In order to treat something appropriately, you must first understand what the something is. This is one of the important messages The Tennessee Center for Bioethics & Culture works to communicate. After all, it was a mistake of this elemental sort — thinking one does not have to know what something is before deciding what one can do with it — that formed the basis of destructive embryo research in the United Kingdom. Parliament commissioned the Warnock Committee to advise them regarding in vitro fertilization and related research. The Warnock Report stated that the committee could not advise Parliament about what the embryo was, but could tell them what could be done with the embryo:

. . .the question was not, as is often suggested, whether the embryo was alive and human, or whether, if implanted, it might eventually become a full human being.  We conceded that all these things were true.  We nevertheless argued that, in practical terms, a collection of four or sixteen cells was so different from a full human being, from a new human baby or a fully formed human foetus, that it might quite legitimately be treated differently.  Specifically we argued that, unlike a full human being, it might legitimately be used as a means to an end that was good for other humans, both now and in the future.
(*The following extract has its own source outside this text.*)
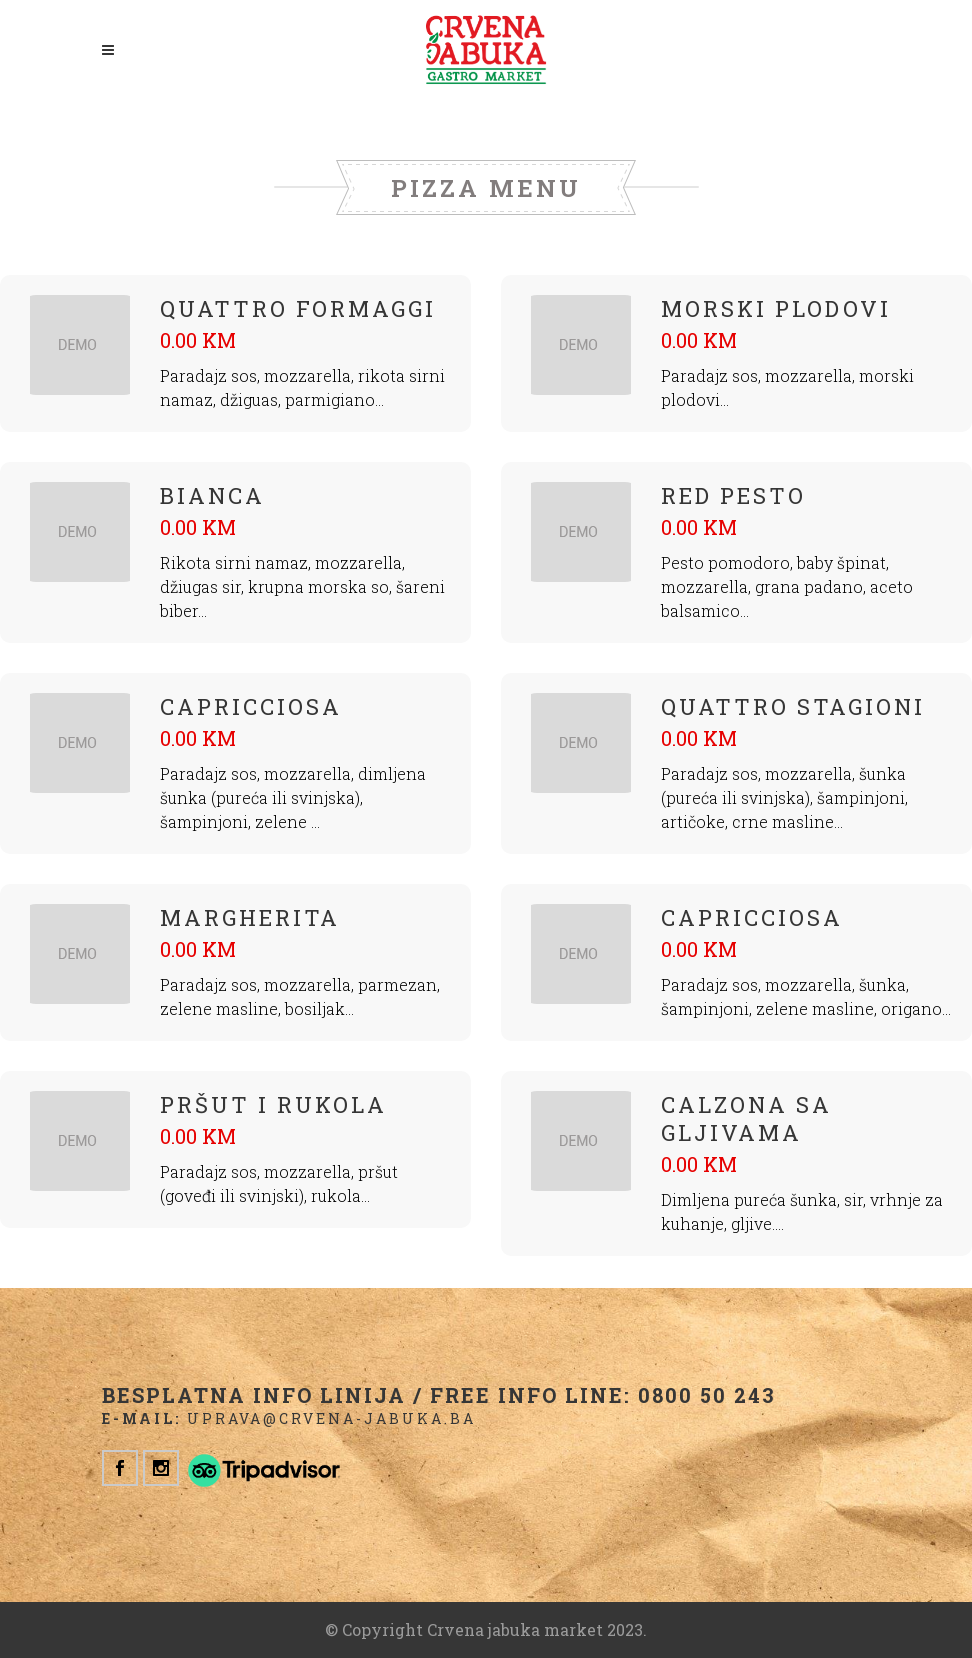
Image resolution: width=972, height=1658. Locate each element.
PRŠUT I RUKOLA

Mary Warnock, A Question of Life (Oxford, England: Basil Blackwell, Ltd, 1985), xiv-xv

From 1991 to 2011, in the UK, more than three million embryos were created. During that time, according to The Daily Mail, “fewer than 100,000” were “successfully implanted into women to result in live births during that period” while “nearly a million and a half were discarded . . . and more than 100,000 were given for research in destructive experiments.” That meant that 30 embryos were created for every baby born through IVF in the UK over a twenty-year period. These were embryos who could be used as a means to an end that was “good for other humans”  (in the parlance of the Warnock Committee).

What about the future? What happens when someone else — not an embryo — has something that other humans could use? Perhaps it is a kidney or a heart. Perhaps it is space on the planet. Or it could even be that because some humans require the outlay of more cash or resources than others, their “absence” could enrich the rest of us. What then? Who speaks for the vulnerable in our society?

We, the Tennessee Center for Bioethics & Culture, are working day after day to be a voice for the voiceless, raising the oft-uncomfortable questions to help people think through the issues involved on a variety of fronts. In addition to a monthly e-newsletter designed to inform our readers, this year we have hosted several public events integrating art and bioethics. Using art to communicate bioethics concepts allows the audience to think on new levels about important issues — like understanding what something is before deciding how to treat it, or understanding that an embryo is not a “what” but a “who.”

Also this year, our center has been able to supply public testimony regarding three-parent embryos before an FDA subcommittee, (p.198-202) and our positions have been quoted in The New York Times Magazine as well as published in the United Kingdom — again, about three-parent embryos.